* [Stored records]:
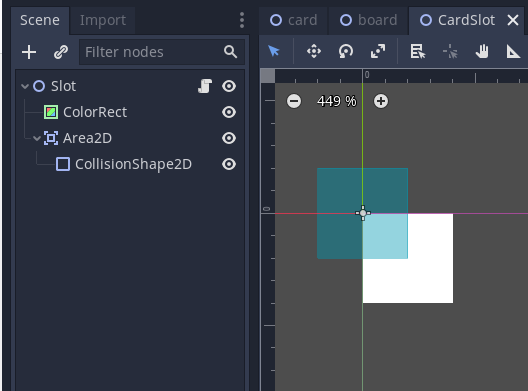Click the list select tool icon

pos(418,52)
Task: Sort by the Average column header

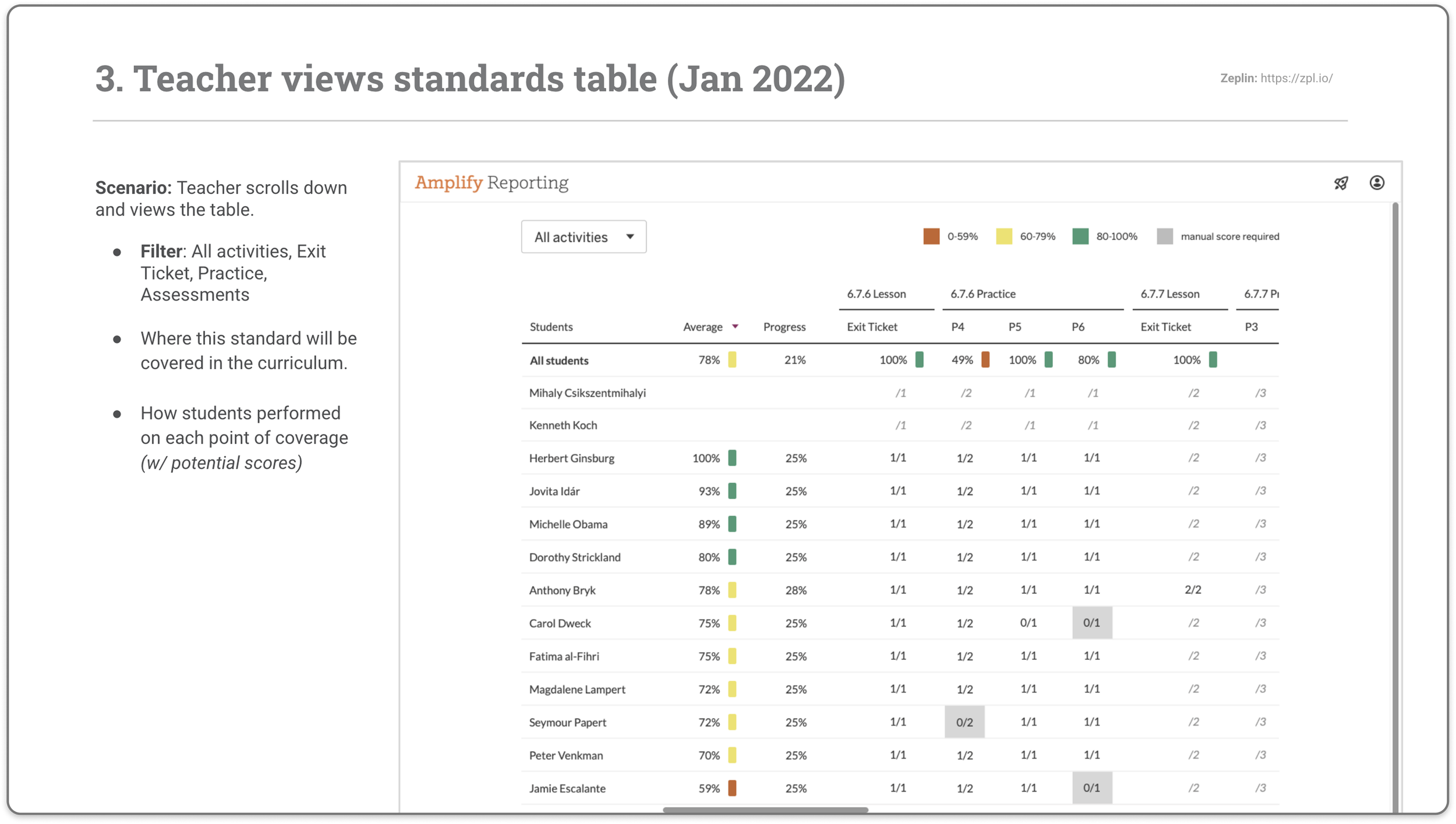Action: coord(702,327)
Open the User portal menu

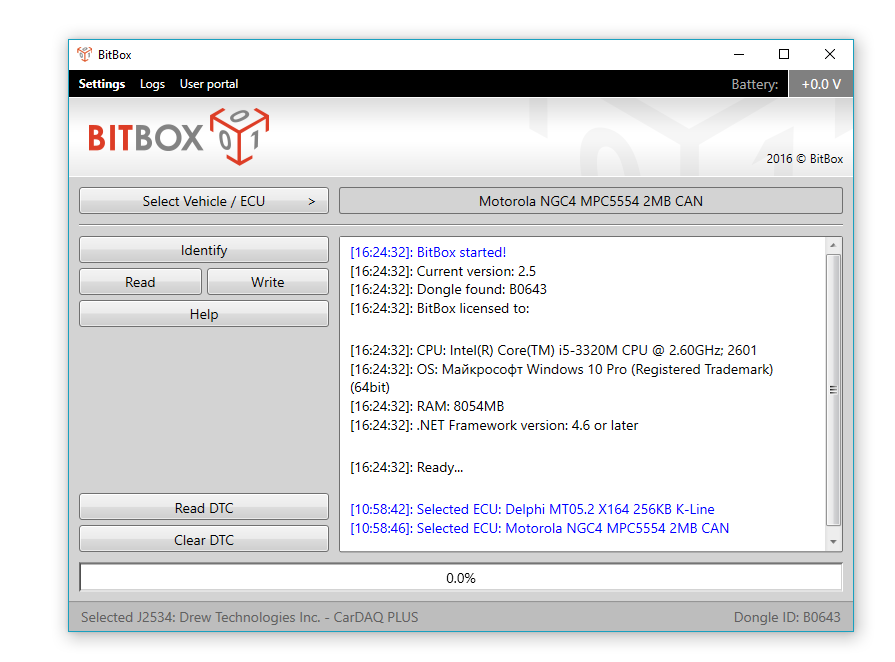(209, 84)
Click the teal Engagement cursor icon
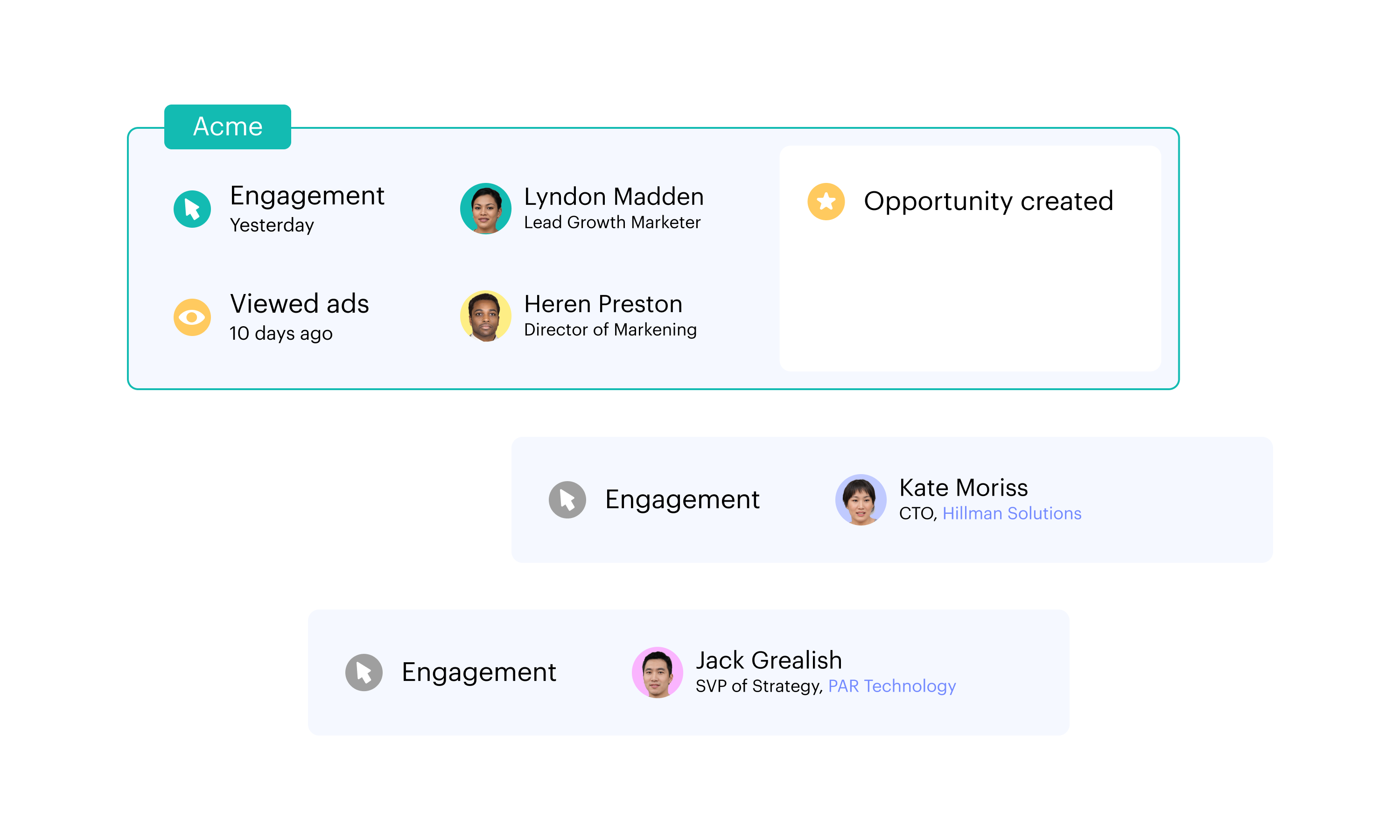Screen dimensions: 1400x840 [192, 209]
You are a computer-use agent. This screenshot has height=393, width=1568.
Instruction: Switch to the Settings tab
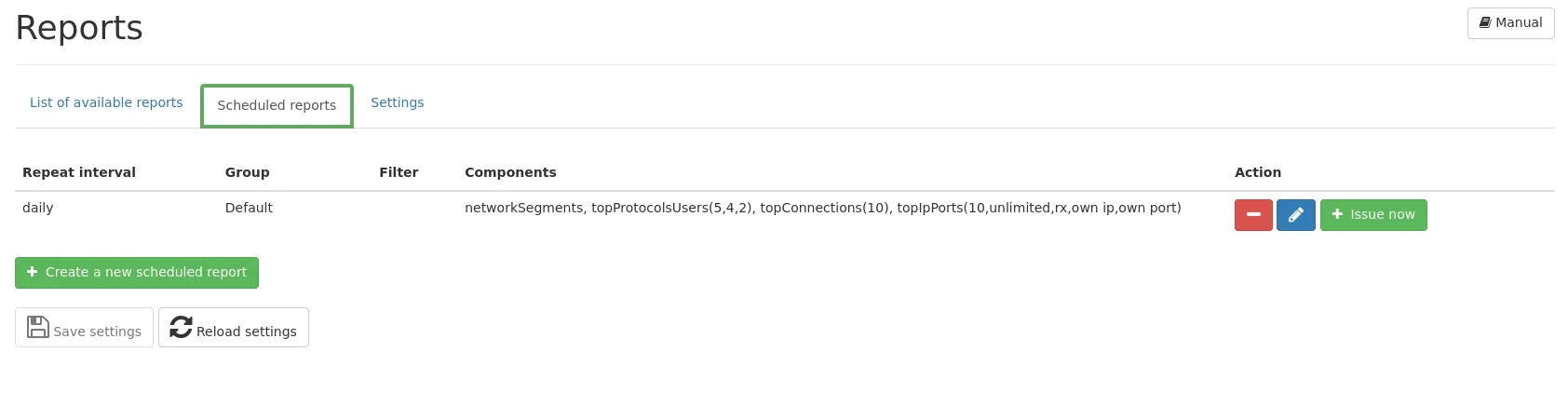397,102
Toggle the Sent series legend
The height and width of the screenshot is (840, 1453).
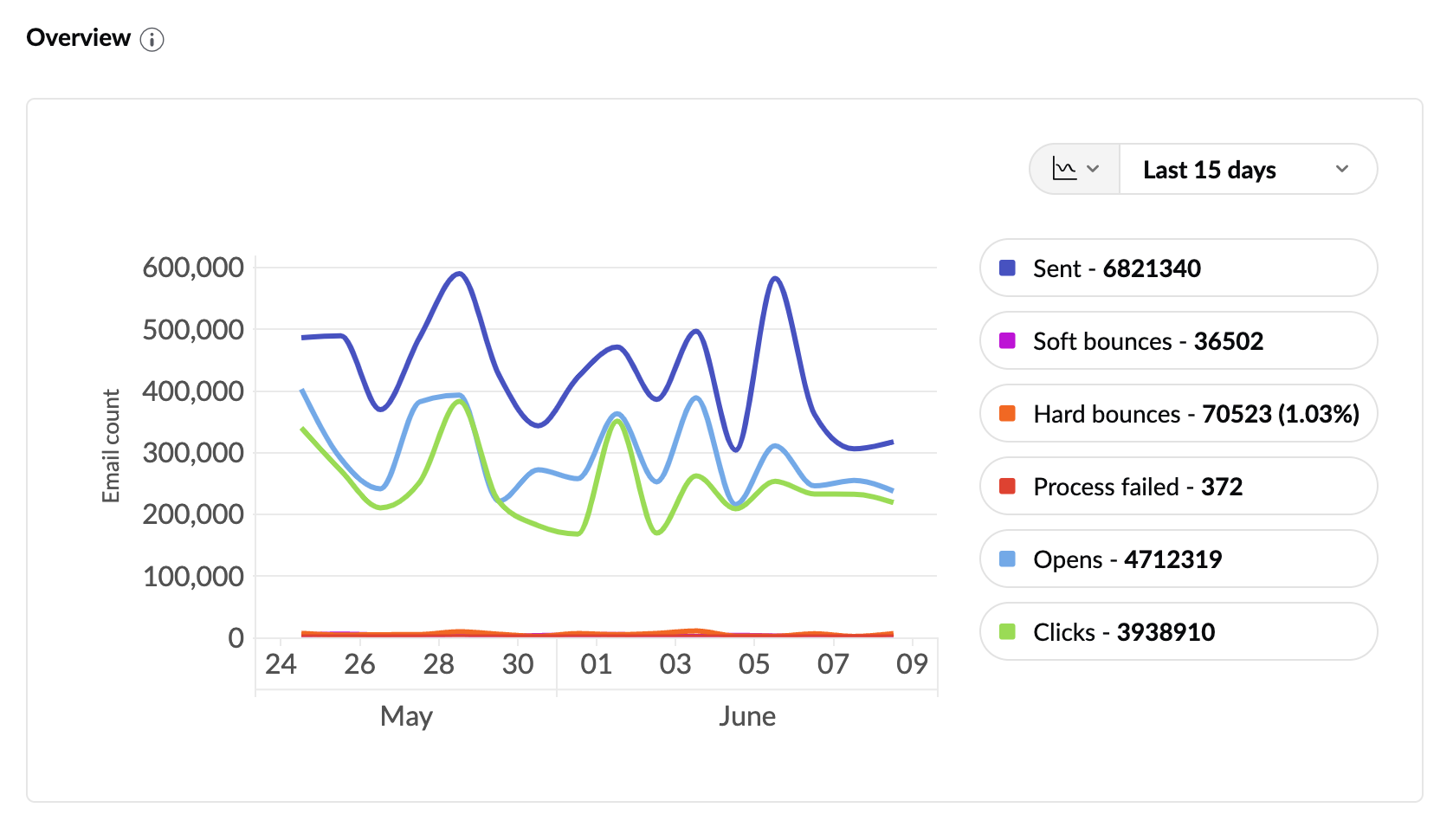[1178, 268]
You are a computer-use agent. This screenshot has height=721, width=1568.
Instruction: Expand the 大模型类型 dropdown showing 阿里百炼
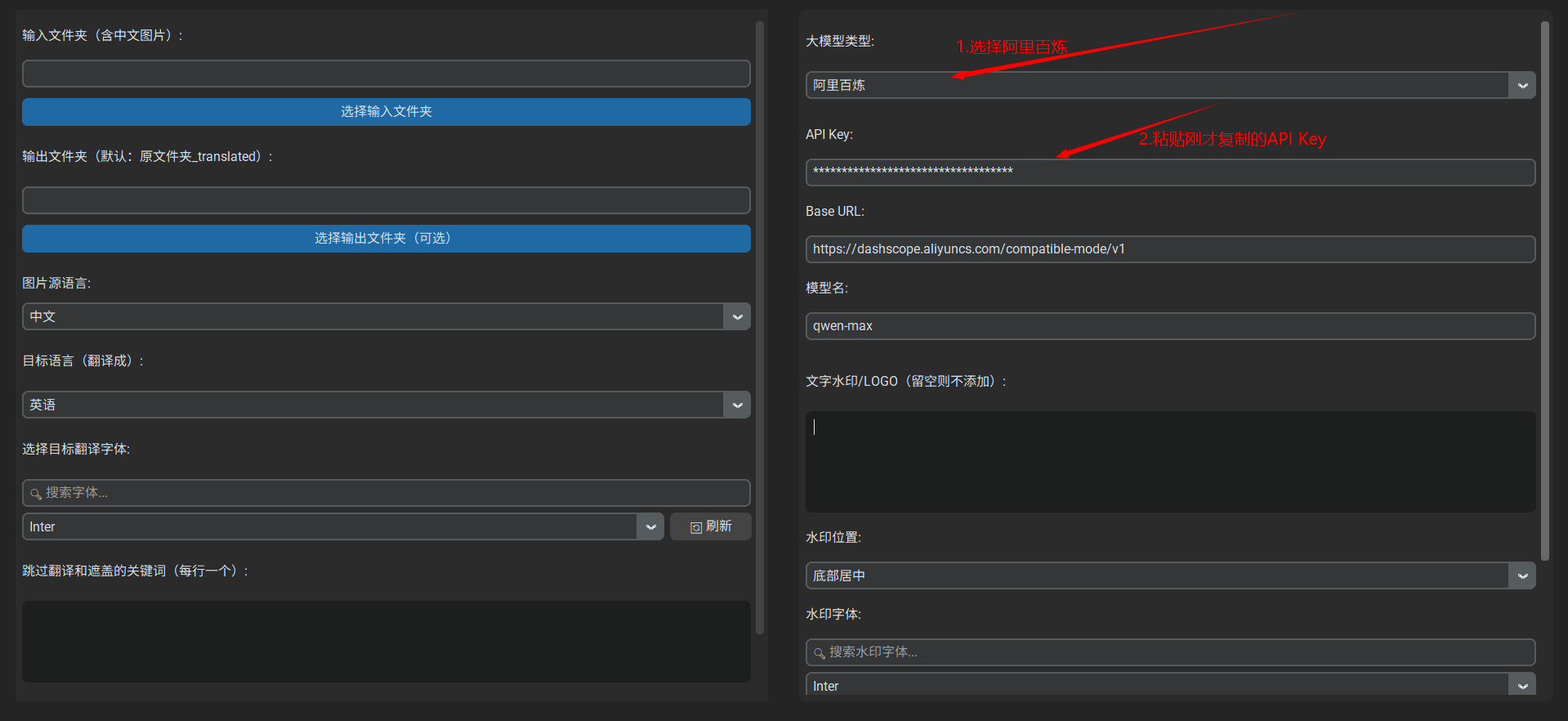1169,86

* [Description of the task]:
Repeat exactly the line containing "Task: Sort by the Average column header" and every line after it through the end of the records, and nothing else. Leave the pictures out.

* [Exercise answer]:
Task: Sort by the Average column header

Action: coord(702,327)
Open the User portal menu

(209, 84)
Click the teal Engagement cursor icon
Screen dimensions: 1400x840 [192, 209]
You are a computer-use agent. This screenshot has height=393, width=1568.
Instruction: Switch to the Settings tab
397,102
Toggle the Sent series legend
The height and width of the screenshot is (840, 1453).
[1178, 268]
You are a computer-use agent. This screenshot has height=721, width=1568.
Instruction: Expand the 大模型类型 dropdown showing 阿里百炼
1169,86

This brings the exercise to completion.